To better explain the infrastructure and the mass appeal, a seasoned Burning Man veteran Christina Castro, explains the magic. A Los Angeles resident, Christina has been making the trek to the festival with her husband Andy for the past two years, the first year in an RV. Both former “ravers,” when the underground scene that had brought them together was falling prey to the mainstream and getting old, they craved a new experience. They started reading about the festival, and even to their free-spirits it raised skepticism and red flags. Christina remembers her husband saying something like, “it sounds kind of cool, but on the other hand it also sounds like it could be just a bunch of naked hippies riding around on bicycles in the desert.” But for the most part, they were mistaken.

At her first Burn (how the regulars refer to it) in 2012, she was overcome with the open environment. Driving out into the big, open space miles away from much, and far from the congested city of Los Angeles, was liberating. And it’s not just the freeing open air that’s intoxicating. It’s the open feeling that becomes almost tangible. The experience encourages creativity, to let go of the monotony that can take hold with work and everyday life stresses by exploring your inner child, all while connecting with others in the process. For the hardened pragmatist this might sound like a living hell. But as she puts it, the experience helps “tear down the walls” that we all tend to put up around ourselves.

And when it comes to the wild and crazy urban myths about what goes on at BM, Christina says they’re for the most part true, but that you are at no point forced  to participate. In her first year she visited the Nectar Village, which offered unisex steam baths. While she and Andy only went because their RV shower was busted, they joined in on the nudity.
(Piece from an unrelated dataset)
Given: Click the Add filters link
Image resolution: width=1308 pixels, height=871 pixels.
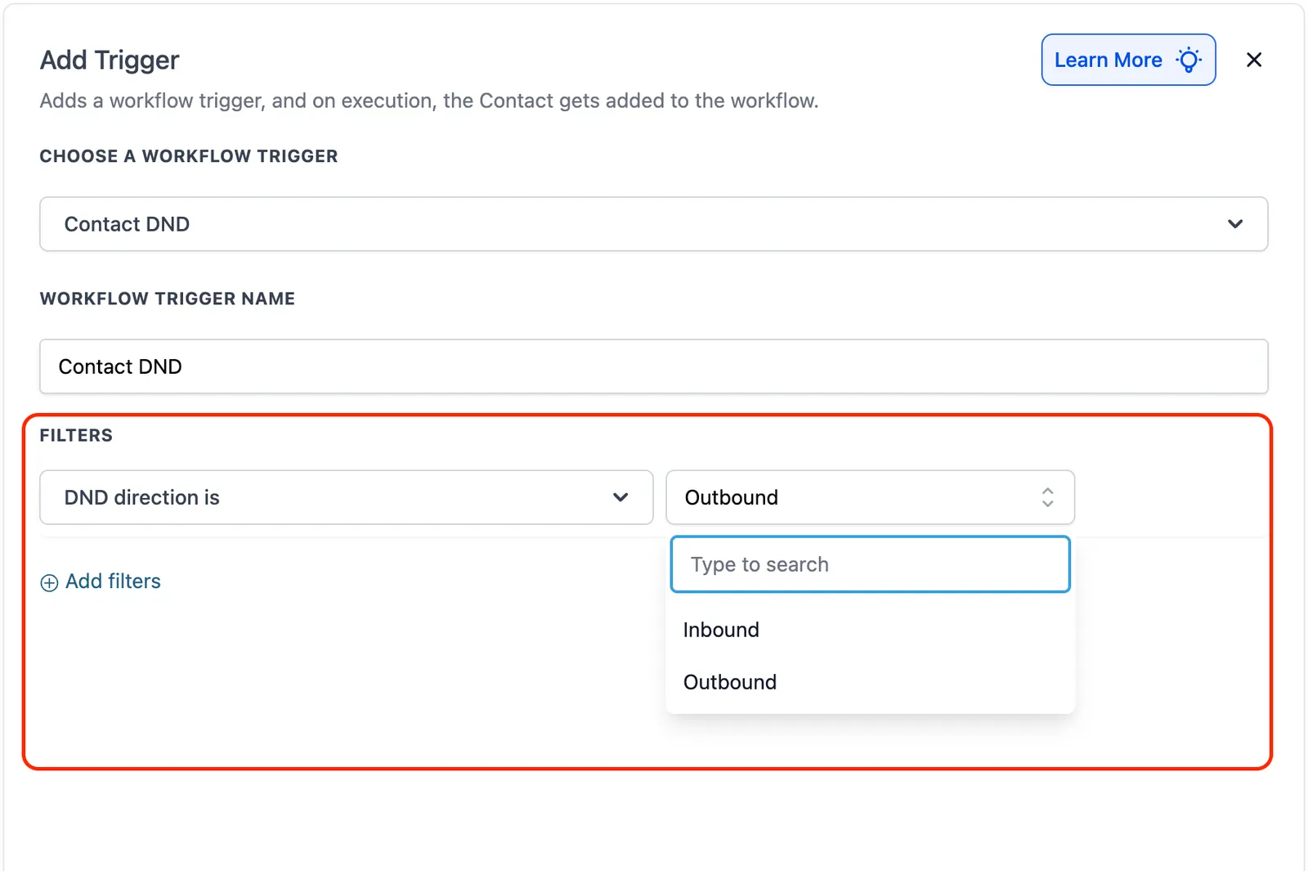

As she waited in line butt-naked with a bunch of strangers, she cringed inside. “When I approached the door I heard a lot of funny sounds coming out of the dome, I thought an orgy was going on, but it just turned out to be a lot of people really excited over the steam — but who knows,” she confessed.

Once you overcome the awkwardness of optional nudity, or tripping over people having sex in the dirt as the sun rises (that actually happened), Christina says the weirdness fades. Being married and not interested in the debauchery, she was more mesmerized by the “mind-blowing” art installations and the live performances sprinkled throughout the five-mile spread of desert.

One performance in particular that caught her attention at her first Burn was when she stumbled upon a stage called “Camp Questionmark.” An ethereal female performer with a shaved head was fire-hooping on the stage before her — spinning and twirling a hula-hoop doused with kerosene that was lit on fire. Throwing fire into the dry, hot desert air in the middle of August sounds counter-intuitive but, for Christina, this was a life-changing moment that sparked her curiosity and desire to spin fire.

Although she’d bravely dabbled in fire-throwing before, that performer’s exhibition drove Christina to start practicing more diligently. And last year she signed up for the L.A. Fire Brigade, which is an L.A. based Burning Man conclave made up of over 20 people that perform a choreographed piece at the festival.

And this year, at her third BM, she will be performing on Burn Night, the big Saturday night performance when they set the “Man” on fire, the big effigy in the middle of the event.

“I’m both excited and nervous to be a part of the conclave. I’m actually going to spin fire at Burning Man two years later after talking about it,” she said.

Burning Man may sound like a hippy-dippy nightmare to some but, for people like Christina, it’s proven to be a positive experience opening a gateway to conquer personal fears and celebrate freedom and self-love.